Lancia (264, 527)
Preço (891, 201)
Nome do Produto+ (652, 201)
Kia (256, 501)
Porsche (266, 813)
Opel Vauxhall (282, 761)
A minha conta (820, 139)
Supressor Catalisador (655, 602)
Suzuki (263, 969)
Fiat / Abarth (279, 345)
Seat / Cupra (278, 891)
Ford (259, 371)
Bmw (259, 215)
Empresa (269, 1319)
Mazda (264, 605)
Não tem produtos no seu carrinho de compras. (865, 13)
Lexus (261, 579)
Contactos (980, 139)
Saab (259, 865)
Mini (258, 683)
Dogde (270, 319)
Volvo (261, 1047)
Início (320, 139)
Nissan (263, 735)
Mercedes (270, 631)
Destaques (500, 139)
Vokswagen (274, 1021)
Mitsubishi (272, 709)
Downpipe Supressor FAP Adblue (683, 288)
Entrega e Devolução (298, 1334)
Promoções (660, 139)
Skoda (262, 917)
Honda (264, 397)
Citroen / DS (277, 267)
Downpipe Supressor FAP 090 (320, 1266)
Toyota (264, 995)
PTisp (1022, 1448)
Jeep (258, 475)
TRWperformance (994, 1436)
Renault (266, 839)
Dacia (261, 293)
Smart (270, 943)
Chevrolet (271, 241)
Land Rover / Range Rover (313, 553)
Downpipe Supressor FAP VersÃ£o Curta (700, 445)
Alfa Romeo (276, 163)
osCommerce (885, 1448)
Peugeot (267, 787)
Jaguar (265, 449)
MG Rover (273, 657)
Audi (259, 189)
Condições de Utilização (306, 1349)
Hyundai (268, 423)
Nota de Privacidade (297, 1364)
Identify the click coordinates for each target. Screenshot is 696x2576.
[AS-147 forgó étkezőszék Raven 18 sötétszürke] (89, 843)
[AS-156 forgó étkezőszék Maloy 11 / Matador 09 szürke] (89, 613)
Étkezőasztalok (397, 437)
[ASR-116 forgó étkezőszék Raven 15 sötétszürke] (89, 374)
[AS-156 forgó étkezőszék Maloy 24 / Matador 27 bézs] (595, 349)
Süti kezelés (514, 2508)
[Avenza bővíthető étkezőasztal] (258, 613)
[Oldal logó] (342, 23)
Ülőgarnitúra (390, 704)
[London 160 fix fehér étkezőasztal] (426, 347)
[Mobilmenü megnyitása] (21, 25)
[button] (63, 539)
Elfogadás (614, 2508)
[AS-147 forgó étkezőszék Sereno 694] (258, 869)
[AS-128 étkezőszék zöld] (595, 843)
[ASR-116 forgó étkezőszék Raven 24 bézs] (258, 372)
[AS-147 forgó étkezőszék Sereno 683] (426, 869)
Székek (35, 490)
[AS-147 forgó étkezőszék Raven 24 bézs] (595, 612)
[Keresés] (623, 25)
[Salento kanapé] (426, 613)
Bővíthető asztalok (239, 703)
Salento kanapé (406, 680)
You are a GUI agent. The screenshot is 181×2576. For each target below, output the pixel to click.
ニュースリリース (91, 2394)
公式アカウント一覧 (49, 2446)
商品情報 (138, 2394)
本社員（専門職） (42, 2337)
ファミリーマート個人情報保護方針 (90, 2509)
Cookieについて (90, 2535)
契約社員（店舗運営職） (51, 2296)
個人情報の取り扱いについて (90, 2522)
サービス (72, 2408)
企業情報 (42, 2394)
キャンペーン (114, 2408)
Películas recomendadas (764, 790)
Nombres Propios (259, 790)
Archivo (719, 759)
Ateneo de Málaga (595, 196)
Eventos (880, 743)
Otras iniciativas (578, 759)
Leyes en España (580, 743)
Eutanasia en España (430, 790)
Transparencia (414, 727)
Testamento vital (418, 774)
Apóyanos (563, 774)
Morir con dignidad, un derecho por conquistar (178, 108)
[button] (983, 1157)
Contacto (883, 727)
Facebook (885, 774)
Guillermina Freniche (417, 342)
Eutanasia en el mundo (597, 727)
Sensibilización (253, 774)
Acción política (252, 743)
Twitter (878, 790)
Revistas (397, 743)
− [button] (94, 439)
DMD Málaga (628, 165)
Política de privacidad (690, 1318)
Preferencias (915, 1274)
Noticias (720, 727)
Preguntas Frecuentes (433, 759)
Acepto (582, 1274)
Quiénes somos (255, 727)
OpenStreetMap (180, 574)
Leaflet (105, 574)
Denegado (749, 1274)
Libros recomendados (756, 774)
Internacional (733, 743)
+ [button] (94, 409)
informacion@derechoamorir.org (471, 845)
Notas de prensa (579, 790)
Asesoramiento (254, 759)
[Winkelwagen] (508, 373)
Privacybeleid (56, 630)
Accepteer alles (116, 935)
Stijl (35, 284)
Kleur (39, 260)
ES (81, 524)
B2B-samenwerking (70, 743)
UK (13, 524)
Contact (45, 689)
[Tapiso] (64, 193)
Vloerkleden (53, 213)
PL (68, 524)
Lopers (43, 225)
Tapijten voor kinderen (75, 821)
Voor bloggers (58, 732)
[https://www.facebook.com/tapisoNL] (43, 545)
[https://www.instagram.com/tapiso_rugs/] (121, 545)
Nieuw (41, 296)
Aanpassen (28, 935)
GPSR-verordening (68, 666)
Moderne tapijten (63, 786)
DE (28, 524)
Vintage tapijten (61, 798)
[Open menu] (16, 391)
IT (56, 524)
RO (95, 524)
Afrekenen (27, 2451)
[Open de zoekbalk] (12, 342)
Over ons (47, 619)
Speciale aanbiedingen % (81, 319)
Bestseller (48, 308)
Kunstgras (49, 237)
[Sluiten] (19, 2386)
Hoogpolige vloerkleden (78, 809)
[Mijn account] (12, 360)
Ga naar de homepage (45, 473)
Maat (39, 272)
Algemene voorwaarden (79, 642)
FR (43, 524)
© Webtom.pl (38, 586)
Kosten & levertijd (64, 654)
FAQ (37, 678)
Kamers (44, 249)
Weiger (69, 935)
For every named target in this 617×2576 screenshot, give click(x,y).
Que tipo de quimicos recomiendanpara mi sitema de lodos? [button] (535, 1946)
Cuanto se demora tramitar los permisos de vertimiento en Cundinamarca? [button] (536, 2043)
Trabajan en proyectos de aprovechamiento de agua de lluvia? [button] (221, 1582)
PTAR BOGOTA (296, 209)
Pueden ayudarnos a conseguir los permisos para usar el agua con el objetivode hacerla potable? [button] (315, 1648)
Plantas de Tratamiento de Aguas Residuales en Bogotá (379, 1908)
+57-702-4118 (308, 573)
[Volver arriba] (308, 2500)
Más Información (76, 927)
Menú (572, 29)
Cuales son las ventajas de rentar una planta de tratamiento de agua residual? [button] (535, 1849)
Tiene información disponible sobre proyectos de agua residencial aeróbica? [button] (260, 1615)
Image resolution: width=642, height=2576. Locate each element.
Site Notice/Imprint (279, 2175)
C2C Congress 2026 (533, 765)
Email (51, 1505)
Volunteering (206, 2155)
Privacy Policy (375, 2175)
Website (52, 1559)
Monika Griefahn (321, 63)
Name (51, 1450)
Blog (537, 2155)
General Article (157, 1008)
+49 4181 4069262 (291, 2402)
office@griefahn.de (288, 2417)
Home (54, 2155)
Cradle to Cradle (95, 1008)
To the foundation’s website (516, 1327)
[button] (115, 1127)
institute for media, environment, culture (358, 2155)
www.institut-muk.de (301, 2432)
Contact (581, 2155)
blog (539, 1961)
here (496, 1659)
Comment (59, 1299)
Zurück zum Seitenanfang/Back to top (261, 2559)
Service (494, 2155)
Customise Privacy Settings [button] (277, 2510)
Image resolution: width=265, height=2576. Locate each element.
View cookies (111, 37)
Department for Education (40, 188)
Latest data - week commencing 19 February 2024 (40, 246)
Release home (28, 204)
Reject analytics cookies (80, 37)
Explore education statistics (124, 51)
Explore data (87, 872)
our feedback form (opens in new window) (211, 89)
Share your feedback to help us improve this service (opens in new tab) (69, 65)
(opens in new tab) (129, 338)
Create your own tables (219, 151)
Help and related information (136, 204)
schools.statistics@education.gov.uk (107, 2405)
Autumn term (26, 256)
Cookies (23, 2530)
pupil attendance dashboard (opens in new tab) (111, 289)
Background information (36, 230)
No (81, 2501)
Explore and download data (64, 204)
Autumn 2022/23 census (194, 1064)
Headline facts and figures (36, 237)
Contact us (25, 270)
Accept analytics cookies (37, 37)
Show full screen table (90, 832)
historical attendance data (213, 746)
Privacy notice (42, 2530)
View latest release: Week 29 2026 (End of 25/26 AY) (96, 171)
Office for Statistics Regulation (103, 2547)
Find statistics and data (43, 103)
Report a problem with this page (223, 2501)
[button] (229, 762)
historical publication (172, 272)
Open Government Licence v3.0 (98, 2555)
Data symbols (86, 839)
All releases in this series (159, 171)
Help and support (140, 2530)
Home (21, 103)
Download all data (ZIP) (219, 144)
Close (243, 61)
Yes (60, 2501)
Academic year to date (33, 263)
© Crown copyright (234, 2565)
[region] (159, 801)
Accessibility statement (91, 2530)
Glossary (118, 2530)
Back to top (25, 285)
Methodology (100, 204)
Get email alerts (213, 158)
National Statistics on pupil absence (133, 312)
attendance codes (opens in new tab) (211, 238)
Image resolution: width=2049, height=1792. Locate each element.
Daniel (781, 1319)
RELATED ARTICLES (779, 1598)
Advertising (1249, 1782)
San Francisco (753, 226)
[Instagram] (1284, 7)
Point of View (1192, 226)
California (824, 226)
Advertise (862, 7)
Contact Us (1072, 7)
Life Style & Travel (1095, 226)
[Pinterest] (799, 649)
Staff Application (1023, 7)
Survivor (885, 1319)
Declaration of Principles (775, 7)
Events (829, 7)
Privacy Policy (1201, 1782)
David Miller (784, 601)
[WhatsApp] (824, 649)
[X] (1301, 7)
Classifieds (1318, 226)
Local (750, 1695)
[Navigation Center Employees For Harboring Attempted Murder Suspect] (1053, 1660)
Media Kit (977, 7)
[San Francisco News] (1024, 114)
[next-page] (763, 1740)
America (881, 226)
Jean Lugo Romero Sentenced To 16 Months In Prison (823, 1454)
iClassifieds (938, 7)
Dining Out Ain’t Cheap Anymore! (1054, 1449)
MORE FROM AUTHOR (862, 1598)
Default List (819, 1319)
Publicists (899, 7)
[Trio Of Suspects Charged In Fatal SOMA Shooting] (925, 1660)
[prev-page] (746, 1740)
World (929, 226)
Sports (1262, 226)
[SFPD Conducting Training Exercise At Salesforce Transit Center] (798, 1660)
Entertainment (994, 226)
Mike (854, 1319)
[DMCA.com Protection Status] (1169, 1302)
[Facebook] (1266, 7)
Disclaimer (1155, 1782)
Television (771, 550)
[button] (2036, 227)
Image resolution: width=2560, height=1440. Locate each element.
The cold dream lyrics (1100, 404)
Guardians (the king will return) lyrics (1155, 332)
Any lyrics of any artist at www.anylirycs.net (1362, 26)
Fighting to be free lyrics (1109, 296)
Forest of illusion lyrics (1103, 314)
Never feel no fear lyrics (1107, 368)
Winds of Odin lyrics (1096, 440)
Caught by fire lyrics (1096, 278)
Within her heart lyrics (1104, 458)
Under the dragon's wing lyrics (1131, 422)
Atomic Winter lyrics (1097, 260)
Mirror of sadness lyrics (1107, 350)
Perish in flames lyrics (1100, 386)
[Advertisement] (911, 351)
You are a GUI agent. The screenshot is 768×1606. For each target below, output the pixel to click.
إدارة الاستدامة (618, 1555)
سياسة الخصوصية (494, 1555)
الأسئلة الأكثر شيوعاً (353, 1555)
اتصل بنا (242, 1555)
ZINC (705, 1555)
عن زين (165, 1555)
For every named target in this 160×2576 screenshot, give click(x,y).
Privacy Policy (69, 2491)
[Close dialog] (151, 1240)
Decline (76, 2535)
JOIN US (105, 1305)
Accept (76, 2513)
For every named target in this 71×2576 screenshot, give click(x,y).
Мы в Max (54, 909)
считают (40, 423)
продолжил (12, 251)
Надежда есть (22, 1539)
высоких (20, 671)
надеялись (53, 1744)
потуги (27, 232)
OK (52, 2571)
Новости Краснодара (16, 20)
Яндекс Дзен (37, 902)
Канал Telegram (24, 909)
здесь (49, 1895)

▬▬▬

If a line in the data above contains the string "feedback", count it; then state only the total.

2